─── EXTRACTED DATA ───

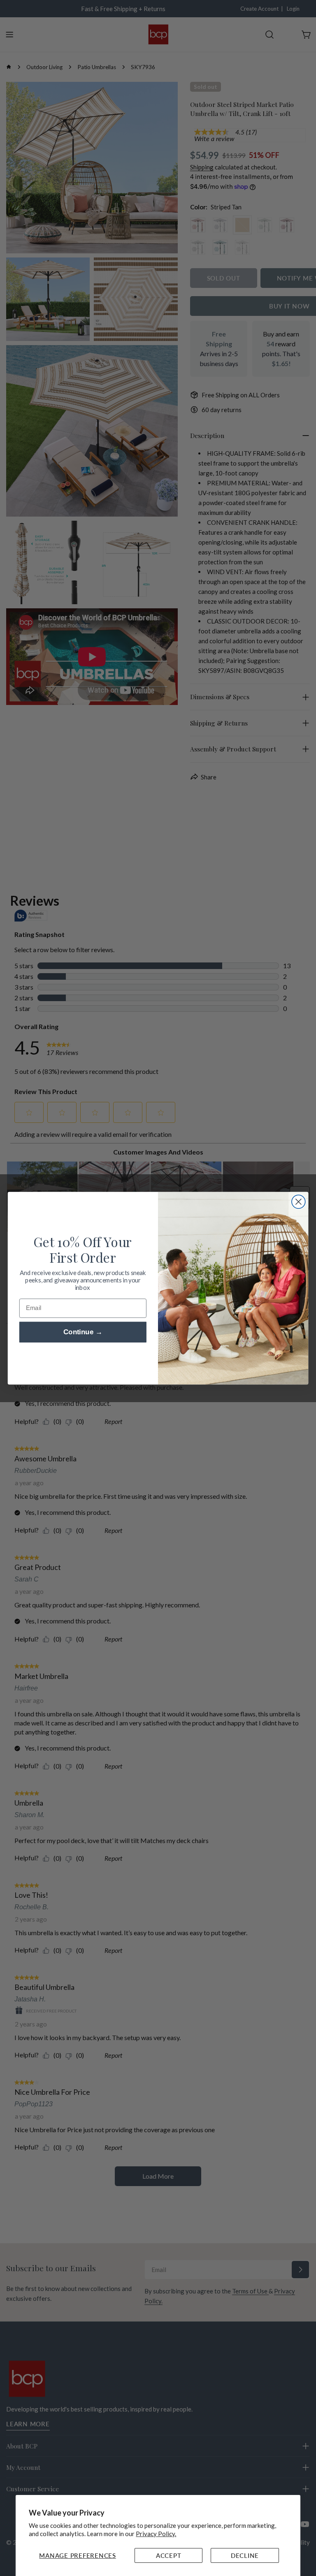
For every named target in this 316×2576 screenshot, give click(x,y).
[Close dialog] (298, 1201)
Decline (245, 2555)
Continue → (82, 1332)
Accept (168, 2555)
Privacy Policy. (156, 2533)
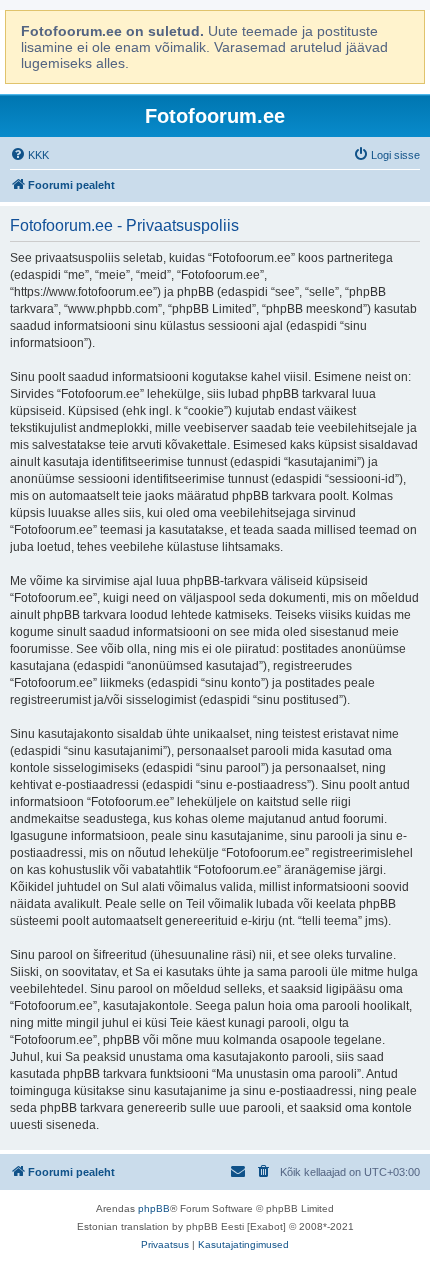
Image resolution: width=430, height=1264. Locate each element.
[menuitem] (29, 155)
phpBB (154, 1208)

───

> **PROBLEM DESCRIPTION**
All of the entries above should be copied exactly, with the images left out.

> **PROBLEM SOLUTION**
For every named target in this 316×2576 screenshot, give click(x,y).
[Close dialog] (298, 1201)
Decline (245, 2555)
Continue → (82, 1332)
Accept (168, 2555)
Privacy Policy. (156, 2533)
Image resolution: width=430, height=1264. Locate each element.
[menuitem] (29, 155)
phpBB (154, 1208)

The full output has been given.